§ 所给文本
+ + + + + + +

区间值决策系统的特定类β分布约简

doi:10.6040/j.issn.1671-9352.0.2020.268

摘要/Abstract

摘要： 属性约简是粗糙集理论的重要研究方向之一,区间值决策系统的β分布约简保持约简前后对应的β分布不变。在实际需求中,属性约简通常只需要关注某一决策类而非所有的决策类,本文在区间值决策系统中的β分布约简基础上提出了基于特定类的β分布约简理论框架。首先,定义了特定类的β分布约简基本概念,然后构造了特定类的β分布约简差别矩阵,最后提出基于差别矩阵的特定类β分布约简算法。在实验中,采用6组UCI数据集分别在全类算法和特定类算法进行约简结果和约简效率的比较。结果表明,本算法约简结果能保持关于特定类对应的β分布约简前后不变,特定类算法的约简长度小于等于全类算法的约简长度,且算法效率高于全类算法效率。

关键词: 粗糙集, 属性约简, 区间值, 特定类, β分布约简, 差别矩阵

Abstract: Attribute reduction is one of the important research points in rough set theory. The goal of β distribution reduction in interval-valued decision systems is to keep the corresponding β distribution of objects unchanged. In actual needs, attribute reduction usually only needs to focus on specific decision class rather than all decision classes. This paper proposes a theoretical of class-specific β distribution reduction in interval-valued decision systems. First of all, the basic concept of class-specific β distribution reduction is defined, and then the discernibility matrix corresponding to the class-specific β distribution is constructed. Finally, a class-specific β distribution reduction algorithm based on the discernibility matrices is proposed. In experiments, six UCI data sets are used to compare reduction results and reduction efficiency of BRADM algorithm and CSBRADM algorithm. The experiments results show that the reduction results of class-specific algorithm can keep the β distribution for class-specific unchanged, and reduction length of algorithm for specific class is less than or equal to reduction length of algorithm for all classes, and the CSBRADM algorithm efficiency is higher than the BRADM algorithm.

+ + + + + + +

§ 记录
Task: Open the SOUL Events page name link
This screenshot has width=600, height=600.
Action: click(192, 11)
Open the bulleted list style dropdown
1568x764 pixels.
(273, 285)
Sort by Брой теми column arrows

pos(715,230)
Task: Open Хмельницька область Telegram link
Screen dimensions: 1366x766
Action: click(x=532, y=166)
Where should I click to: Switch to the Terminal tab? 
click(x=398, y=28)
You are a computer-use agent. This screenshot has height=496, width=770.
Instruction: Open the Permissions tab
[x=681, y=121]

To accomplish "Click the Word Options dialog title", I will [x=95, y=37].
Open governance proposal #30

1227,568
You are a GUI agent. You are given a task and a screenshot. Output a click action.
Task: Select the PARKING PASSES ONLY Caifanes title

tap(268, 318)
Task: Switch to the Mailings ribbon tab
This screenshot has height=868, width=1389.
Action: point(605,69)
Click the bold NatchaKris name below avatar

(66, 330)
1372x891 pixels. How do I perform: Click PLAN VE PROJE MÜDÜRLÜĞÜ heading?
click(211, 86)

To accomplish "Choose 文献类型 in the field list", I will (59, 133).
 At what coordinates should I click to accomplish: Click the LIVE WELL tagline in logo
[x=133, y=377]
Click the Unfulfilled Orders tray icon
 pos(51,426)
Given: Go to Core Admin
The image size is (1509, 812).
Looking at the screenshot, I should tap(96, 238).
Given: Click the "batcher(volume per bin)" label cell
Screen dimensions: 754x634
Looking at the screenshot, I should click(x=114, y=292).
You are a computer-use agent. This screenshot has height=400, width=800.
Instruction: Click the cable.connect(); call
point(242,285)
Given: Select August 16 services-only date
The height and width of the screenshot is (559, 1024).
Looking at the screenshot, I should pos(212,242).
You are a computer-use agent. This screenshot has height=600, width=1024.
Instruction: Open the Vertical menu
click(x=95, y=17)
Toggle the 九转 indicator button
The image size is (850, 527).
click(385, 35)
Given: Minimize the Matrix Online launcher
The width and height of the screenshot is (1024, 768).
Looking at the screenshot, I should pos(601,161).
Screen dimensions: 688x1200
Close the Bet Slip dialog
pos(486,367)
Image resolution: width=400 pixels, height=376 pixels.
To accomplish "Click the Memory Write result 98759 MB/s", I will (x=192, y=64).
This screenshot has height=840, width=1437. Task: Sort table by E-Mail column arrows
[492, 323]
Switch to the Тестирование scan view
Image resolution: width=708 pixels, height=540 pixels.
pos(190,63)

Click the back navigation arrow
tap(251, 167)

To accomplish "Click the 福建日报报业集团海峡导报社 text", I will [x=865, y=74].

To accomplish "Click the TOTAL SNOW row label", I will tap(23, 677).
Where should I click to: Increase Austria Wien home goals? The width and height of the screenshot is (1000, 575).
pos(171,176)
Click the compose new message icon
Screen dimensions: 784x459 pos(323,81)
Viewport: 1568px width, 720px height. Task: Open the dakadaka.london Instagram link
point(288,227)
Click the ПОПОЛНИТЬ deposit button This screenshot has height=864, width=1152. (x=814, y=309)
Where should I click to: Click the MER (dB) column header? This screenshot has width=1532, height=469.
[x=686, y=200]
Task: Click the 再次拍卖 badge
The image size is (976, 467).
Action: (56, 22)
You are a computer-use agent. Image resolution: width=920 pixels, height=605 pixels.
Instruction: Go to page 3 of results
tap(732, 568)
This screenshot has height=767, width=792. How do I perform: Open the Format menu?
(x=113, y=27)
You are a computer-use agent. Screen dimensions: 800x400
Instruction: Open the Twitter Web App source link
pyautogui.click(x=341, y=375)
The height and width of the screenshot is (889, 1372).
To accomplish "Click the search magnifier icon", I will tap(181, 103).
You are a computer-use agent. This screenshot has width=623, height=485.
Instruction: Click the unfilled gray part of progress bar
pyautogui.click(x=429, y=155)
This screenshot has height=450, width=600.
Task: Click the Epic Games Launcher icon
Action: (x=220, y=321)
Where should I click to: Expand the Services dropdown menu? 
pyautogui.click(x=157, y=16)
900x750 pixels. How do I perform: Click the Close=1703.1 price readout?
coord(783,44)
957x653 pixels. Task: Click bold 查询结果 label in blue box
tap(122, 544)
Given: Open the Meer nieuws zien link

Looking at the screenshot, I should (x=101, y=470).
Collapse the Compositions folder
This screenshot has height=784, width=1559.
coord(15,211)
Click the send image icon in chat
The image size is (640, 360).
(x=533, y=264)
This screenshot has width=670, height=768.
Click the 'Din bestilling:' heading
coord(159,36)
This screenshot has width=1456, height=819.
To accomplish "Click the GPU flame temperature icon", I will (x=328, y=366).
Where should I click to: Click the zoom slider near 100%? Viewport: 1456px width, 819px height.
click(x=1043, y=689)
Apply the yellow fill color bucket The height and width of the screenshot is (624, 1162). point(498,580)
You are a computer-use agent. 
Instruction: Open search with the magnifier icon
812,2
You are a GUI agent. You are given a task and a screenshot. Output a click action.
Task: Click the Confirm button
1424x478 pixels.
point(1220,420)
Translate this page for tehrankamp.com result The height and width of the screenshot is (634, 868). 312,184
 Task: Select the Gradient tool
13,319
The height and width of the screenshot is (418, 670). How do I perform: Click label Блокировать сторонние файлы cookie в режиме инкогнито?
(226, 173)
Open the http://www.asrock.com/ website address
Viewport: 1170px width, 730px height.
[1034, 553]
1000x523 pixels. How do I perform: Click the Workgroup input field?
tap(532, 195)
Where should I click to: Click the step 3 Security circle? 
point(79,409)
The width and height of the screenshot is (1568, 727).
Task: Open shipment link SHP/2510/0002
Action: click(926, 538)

+ + + + + + +

§ 任务目标
将所给文本中从“doi:10.6040/j.issn.1671-9352.0.2020.268”一直到“且算法效率高于全类算法效率。”的全部内容重新写出，并把其中的“差别矩阵”替换为“区分矩阵”。 这些记录在此不起任何作用。

§ 完整输出
doi:10.6040/j.issn.1671-9352.0.2020.268

摘要/Abstract

摘要： 属性约简是粗糙集理论的重要研究方向之一,区间值决策系统的β分布约简保持约简前后对应的β分布不变。在实际需求中,属性约简通常只需要关注某一决策类而非所有的决策类,本文在区间值决策系统中的β分布约简基础上提出了基于特定类的β分布约简理论框架。首先,定义了特定类的β分布约简基本概念,然后构造了特定类的β分布约简区分矩阵,最后提出基于区分矩阵的特定类β分布约简算法。在实验中,采用6组UCI数据集分别在全类算法和特定类算法进行约简结果和约简效率的比较。结果表明,本算法约简结果能保持关于特定类对应的β分布约简前后不变,特定类算法的约简长度小于等于全类算法的约简长度,且算法效率高于全类算法效率。